The school of trust. Whether we wanted to enroll or not, it’s a school we have all been thrust into these last few weeks.
Of course, trusting God in times of uncertainty is not new curriculum for believers. We became students of trust the moment we confessed Jesus as Lord. But what many of us didn’t realize was how the Holy Spirit would keep signing us up for advanced classes. He keeps presenting us with new opportunities to learn and to grow. Like now. Today’s challenges are no time to slack.
When Israel met the opportunity to advance in trust, I’m afraid that’s exactly what they did. They slacked.
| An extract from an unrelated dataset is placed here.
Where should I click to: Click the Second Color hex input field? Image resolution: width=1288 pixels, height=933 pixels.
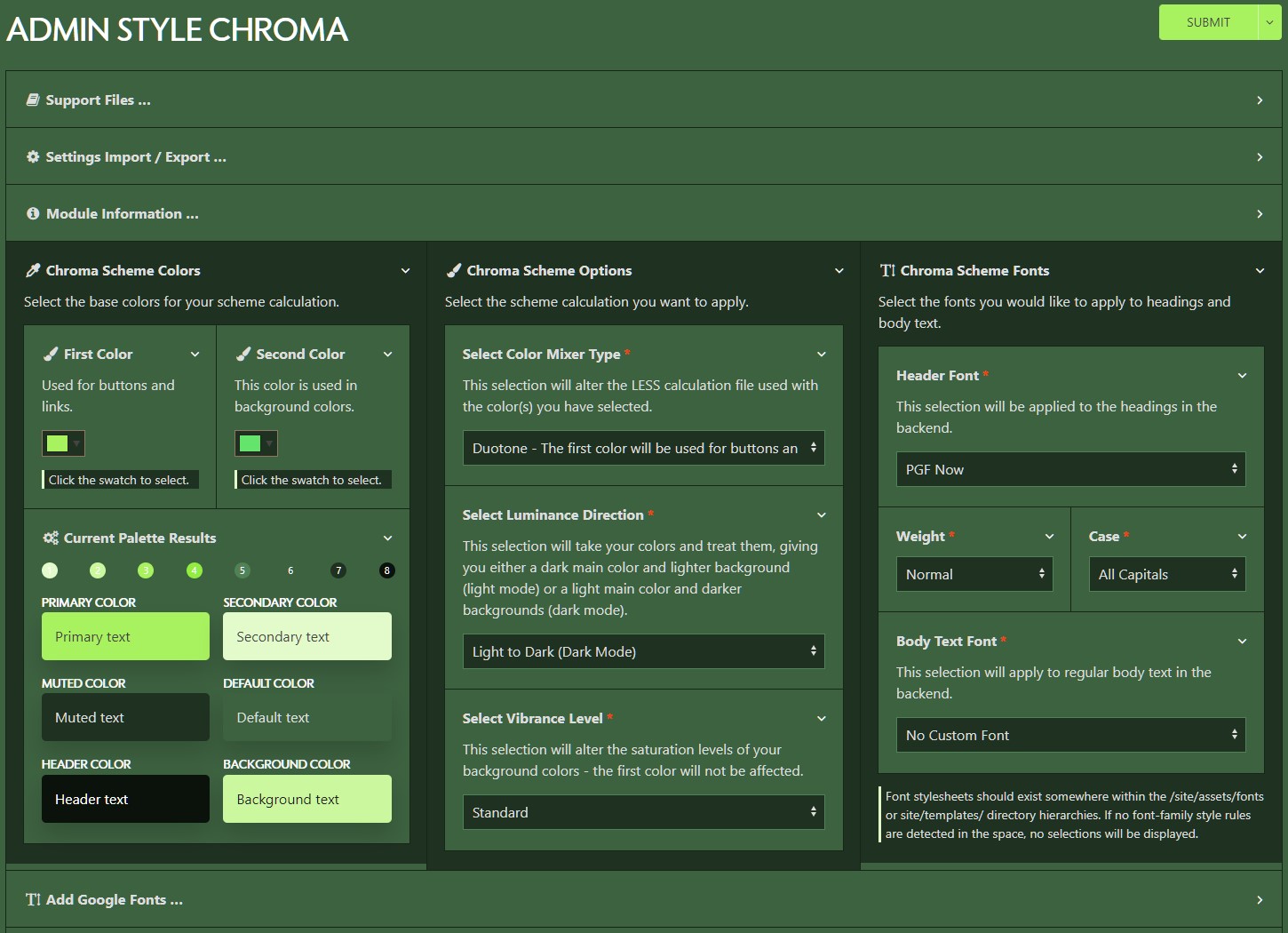tap(313, 480)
But it was their lack of trust that landed them as prisoners in a foreign land in the first place. As a nation they had compromised their allegiance to God by diluting their trust with idols. They soon lost their sensitivity for God’s goodness. Now, they sat by the rivers of Babylon and wept when they remembered what they lost.
I’m not begrudging their grief. I’d cry, too. It’s calloused to look at the suffering and pain surrounding us and not grieve. And it’s tempting, like Israel, to focus on revenge toward our enemies (Ps 137:8-9). But bitterness and calls for revenge only increase our despair. The choice to trust God leads us out of our grief and restores our hope.
I recently learned a new word: opsimath. It refers to a person who began to learn or study late in life. In the confines of Babylon, God was giving Israel a new opportunity to become opsimaths in the field of trust. Maybe he is doing the same for us in this present crisis. Will we choose to open ourselves to learning new ways to trust God or will we stubbornly cling to our disappointments?
Some day we will all graduate. May it be with the high distinction as summa cum lades of trust.